What I come to is a sense of suddenly being left in the lurch, of suddenly finding that a philosophy upon which I had relied to carry us through no longer works. I find the contrast between the idea that creative intelligence has free functioning in wartime, and the facts of the inexorable situation, too glaring. The contrast between what liberals ought to be doing and saying if democratic values are to be conserved, and what the real forces are imposing upon them, strikes too sternly on my intellectual senses. I should prefer some philosophy of War as the grim and terrible cleanser to this optimism-haunted mood that continues unweariedly to suggest that all can yet be made to work for good in a mad and half-destroyed world. I wonder if James, in the face of such disaster, would not have abandoned his “moral equivalent of war” for an “immoral equivalent” which, in swift and periodic saturnalia, would have acted as vaccination against the sure pestilence of war.

II

Dewey’s philosophy is inspiring enough for a society at peace, prosperous and with a fund of progressive good-will. It is a philosophy of hope, of clear-sighted comprehension of materials and means. Where institutions are at all malleable, it is the only clew for improvement. It is scientific method applied to “uplift.” But this careful adaptation of means to desired ends, this experimental working-out of control over brute forces and dead matter in the interests of communal life, depends on a store of rationality, and is effective only where there is strong desire for progress. It is precisely the school, the institution to which Dewey’s philosophy was first applied, that is of all our institutions the most malleable. And it is the will to educate that has seemed, in these days, among all our social attitudes the most rationally motivated. It was education, and almost education alone, that seemed susceptible to the steady pressure of an “instrumental” philosophy. Intelligence really seemed about to come into conscious control of an institution, and that one the most potent in molding the attitudes needed for a civilized society and the aptitudes needed for the happiness of the individual.

For both our revolutionary conceptions of what education means, and for the intellectual strategy of its approach, this country is immeasurably indebted to the influence of Professor Dewey’s philosophy. With these ideas sincerely felt, a rational nation would have chosen education as its national enterprise. Into this it would have thrown its energy though the heavens fell and the earth rocked around it. But the nation did not use its isolation from the conflict to educate itself. It fretted for three years and then let war, not education, be chosen, at the almost unanimous behest of our intellectual class, from motives alien to our cultural needs, and for political ends alien to the happiness of the individual. But nations, of course, are not rational entities, and they act within their most irrational rights when they accept war as the most important thing the nation can do in the face of metaphysical menaces of imperial prestige. What concerns us here is the relative ease with which the pragmatist intellectuals, with Professor Dewey at the head, have moved out their philosophy, bag and baggage, from education to war.

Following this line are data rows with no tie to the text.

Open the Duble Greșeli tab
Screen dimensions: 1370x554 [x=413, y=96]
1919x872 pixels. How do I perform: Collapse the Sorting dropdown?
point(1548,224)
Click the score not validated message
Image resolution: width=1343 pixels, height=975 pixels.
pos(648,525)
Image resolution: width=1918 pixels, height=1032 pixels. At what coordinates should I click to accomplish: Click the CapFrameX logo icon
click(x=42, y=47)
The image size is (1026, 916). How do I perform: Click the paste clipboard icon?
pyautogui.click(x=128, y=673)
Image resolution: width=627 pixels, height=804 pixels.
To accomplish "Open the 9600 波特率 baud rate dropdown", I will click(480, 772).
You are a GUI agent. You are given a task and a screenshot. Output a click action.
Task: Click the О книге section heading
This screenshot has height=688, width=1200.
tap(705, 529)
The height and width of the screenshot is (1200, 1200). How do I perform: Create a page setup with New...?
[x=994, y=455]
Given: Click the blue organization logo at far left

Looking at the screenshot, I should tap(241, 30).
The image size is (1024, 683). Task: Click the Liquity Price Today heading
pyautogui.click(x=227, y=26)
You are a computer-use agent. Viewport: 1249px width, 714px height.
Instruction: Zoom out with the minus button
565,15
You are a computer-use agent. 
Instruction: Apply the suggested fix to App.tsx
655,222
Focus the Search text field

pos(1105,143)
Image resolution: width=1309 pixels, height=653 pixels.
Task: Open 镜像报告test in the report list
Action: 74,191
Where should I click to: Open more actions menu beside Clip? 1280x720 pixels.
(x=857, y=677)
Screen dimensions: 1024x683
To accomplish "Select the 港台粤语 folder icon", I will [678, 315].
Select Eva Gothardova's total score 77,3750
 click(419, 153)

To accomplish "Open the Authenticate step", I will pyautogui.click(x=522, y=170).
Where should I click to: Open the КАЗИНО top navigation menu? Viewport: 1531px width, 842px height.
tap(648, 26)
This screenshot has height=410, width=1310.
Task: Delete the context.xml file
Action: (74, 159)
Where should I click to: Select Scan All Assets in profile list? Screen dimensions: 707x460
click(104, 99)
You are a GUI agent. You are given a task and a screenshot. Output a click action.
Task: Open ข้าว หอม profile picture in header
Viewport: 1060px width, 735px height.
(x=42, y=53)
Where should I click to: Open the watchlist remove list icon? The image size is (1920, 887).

So abrupt a change in the direction of the national enterprise, one would have expected to cause more emotion, to demand more apologetics. His optimism may have told Professor Dewey that war would not materially demoralize our growth—would, perhaps, after all, be but an incident in the nation’s life—but it is not easy to see how, as we skate toward the bankruptcy of war-billions, there will be resources available for educational enterprise that does not contribute directly to the war-technique. Neither is any passion for growth, for creative mastery, going to flourish among the host of militaristic values and new tastes for power that are springing up like poisonous mushrooms on every hand.